- **What is needed**:
Each line of the records is to be copied verbatim.

Start of Exercise data

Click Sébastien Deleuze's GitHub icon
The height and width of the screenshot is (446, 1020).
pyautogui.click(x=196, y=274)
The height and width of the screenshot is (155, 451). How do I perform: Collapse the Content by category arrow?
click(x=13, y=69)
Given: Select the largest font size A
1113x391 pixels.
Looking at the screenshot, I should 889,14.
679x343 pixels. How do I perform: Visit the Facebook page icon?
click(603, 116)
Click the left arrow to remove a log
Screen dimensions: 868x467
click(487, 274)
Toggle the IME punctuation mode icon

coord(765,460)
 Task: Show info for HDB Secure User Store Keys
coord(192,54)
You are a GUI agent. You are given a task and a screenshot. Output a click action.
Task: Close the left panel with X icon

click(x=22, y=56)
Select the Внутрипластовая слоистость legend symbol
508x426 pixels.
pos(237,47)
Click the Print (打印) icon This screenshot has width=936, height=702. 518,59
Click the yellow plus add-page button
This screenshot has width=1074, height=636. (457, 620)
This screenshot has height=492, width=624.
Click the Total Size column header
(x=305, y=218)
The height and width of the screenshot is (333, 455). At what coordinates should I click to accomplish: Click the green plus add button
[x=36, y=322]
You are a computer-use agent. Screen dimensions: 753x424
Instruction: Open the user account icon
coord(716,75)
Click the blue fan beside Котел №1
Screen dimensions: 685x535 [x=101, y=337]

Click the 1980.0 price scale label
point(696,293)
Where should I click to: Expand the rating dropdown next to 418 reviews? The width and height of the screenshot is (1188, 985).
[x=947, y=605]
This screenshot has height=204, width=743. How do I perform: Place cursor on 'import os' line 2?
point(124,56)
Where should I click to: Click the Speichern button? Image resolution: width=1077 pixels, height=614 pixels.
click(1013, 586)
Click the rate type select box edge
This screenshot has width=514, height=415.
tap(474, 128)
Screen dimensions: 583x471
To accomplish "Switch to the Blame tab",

End of Exercise data

- **Response below**:
Click Sébastien Deleuze's GitHub icon
The height and width of the screenshot is (446, 1020).
pyautogui.click(x=196, y=274)
The height and width of the screenshot is (155, 451). How do I perform: Collapse the Content by category arrow?
click(x=13, y=69)
Given: Select the largest font size A
1113x391 pixels.
Looking at the screenshot, I should 889,14.
679x343 pixels. How do I perform: Visit the Facebook page icon?
click(603, 116)
Click the left arrow to remove a log
Screen dimensions: 868x467
click(487, 274)
Toggle the IME punctuation mode icon

coord(765,460)
 Task: Show info for HDB Secure User Store Keys
coord(192,54)
You are a GUI agent. You are given a task and a screenshot. Output a click action.
Task: Close the left panel with X icon

click(x=22, y=56)
Select the Внутрипластовая слоистость legend symbol
508x426 pixels.
pos(237,47)
Click the Print (打印) icon This screenshot has width=936, height=702. 518,59
Click the yellow plus add-page button
This screenshot has width=1074, height=636. (457, 620)
This screenshot has height=492, width=624.
Click the Total Size column header
(x=305, y=218)
The height and width of the screenshot is (333, 455). At what coordinates should I click to accomplish: Click the green plus add button
[x=36, y=322]
You are a computer-use agent. Screen dimensions: 753x424
Instruction: Open the user account icon
coord(716,75)
Click the blue fan beside Котел №1
Screen dimensions: 685x535 [x=101, y=337]

Click the 1980.0 price scale label
point(696,293)
Where should I click to: Expand the rating dropdown next to 418 reviews? The width and height of the screenshot is (1188, 985).
[x=947, y=605]
This screenshot has height=204, width=743. How do I perform: Place cursor on 'import os' line 2?
point(124,56)
Where should I click to: Click the Speichern button? Image resolution: width=1077 pixels, height=614 pixels.
click(1013, 586)
Click the rate type select box edge
This screenshot has width=514, height=415.
tap(474, 128)
Screen dimensions: 583x471
To accomplish "Switch to the Blame tab",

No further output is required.